Frequently Asked Questions
How is this different to churned ice cream?
Churned ice cream is typically made with a custard base of egg yolks, whole milk or skim milk and sugar. Typically some sort of stabilizer or thickener is also added to give the ice cream a smooth texture. A couple of common ones include locust bean gum, guar gum, xanthan gum, or some kind of starch.
No-churn ice creams omit all of this, and instead, the sugar in the condensed milk keeps the ice cream smooth and prevents it from freezing up too hard.
How long does this last?
No churn ice creams are best eaten the week they are made as they tend to get harder and icier the longer they sit. That being said they are still good up to a month after they've been made as long as they are stored in an airtight container in the freezer.
Where can I find biscoff?
Biscoff used to be hard to find as it is a product of Belgium. However, now most supermarkets stock it in the spread and jams aisle. So all you need to do is head to your local grocery store!
How to serve?
When making ice cream at home the resulting ice cream won't be as easy to scoop as store-bought ice cream. That's because there isn't as much air incorporated into the mixture, and it's free of all the stabilizers and additives. That being said it's just as creamy and delicious.
Before serving let the ice cream sit outside for 10-15 minutes. This allows the ice cream to soften up just enough to scoop and serve.
Make sure to consume the ice cream within two weeks of making it. Home-made ice cream doesn't last as long, but I doubt it would last that long anyway!
Let's Get Baking
If you love biscoff this homemade ice cream will be perfection. The fact that it comes together in less than 15 minutes and only uses 3 ingredients will get you making this over and over again.

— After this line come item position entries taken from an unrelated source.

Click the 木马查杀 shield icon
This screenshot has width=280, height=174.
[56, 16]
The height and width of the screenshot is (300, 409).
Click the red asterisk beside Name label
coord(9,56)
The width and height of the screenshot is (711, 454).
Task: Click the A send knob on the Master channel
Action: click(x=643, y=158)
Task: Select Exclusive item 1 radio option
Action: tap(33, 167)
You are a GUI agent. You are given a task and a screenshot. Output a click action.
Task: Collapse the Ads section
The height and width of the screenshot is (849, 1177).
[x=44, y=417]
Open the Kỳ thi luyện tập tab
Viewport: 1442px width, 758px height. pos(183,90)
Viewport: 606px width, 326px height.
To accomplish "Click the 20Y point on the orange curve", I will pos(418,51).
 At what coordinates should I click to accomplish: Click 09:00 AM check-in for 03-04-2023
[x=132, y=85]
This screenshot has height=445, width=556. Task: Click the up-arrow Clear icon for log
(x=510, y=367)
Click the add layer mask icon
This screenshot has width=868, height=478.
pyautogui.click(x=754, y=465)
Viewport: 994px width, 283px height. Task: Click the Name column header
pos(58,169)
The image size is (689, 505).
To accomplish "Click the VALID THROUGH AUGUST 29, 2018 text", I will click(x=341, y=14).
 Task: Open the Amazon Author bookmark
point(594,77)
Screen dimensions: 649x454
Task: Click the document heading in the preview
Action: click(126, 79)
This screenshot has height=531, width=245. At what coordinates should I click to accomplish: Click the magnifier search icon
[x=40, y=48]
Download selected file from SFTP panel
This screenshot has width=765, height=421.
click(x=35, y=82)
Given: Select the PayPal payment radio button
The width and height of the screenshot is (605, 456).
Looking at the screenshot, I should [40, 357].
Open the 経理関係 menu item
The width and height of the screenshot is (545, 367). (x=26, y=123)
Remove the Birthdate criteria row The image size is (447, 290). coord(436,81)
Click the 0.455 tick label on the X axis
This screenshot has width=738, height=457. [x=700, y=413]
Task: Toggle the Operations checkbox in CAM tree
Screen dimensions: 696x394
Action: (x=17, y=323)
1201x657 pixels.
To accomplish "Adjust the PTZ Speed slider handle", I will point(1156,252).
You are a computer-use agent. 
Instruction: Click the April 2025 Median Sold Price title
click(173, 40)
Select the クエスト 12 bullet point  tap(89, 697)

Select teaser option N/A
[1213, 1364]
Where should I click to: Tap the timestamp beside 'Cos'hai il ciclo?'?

If you liked this recipe make sure to leave me a comment and rating down below, I would love to know how you went.
Also, don't forget to tag me on Instagram @catherine.desserts and hashtag #cattycakes so I can see and share your desserts. Follow me on Facebook, Pinterest, Youtube, and TikTok for more of my baking creations and updates! Until next time... happy caking!Print
No-Churn Biscoff Ice Cream Recipe
This three-ingredient no-churn biscoff ice-cream is delicious, creamy and so easy to make! If you're a fan of biscoff you have to try this, you won't regret it. All you need is cream, condensed milk and biscoff spread!
- Prep Time: 15 minutes
- Total Time: 15 minutes
- Yield: 5-6 scoops 1x
- Category: Ice Cream
- Method: Easy
- Cuisine: American
- 600ml Heavy/Thickened cream ( 2 ½ cup)
- 240g Condensed milk (1 cup)
- 200g Biscoff spread (1 cup)
- Biscoff biscuits, crushed to mix in
- Biscoff spread, melted to swirl
- Combine cream, condensed milk, and biscoff spread in the bowl of a stand mixer fitted with a whisk attachment or a large bowl with an electric whisk
- Whisk until medium-stiff peaks
- Pour into an airtight container
- Cover and place in the freezer for a minimum of 6 hours
- Set outside for 15 minutes before scooping
- Drizzle with more melted biscoff to serve if desired
Keywords: biscoff, speculoos, speculaas, lotus, ice cream, no churn
Tried this and my ice cream has been in the freezer for about 5 hours but it isn’t freezing. The softness is of a room temperature butter
Hi J, The texture shouldn't be too firm, but firm enough to scoop as ice cream. I hope it firmed up a little more overnight!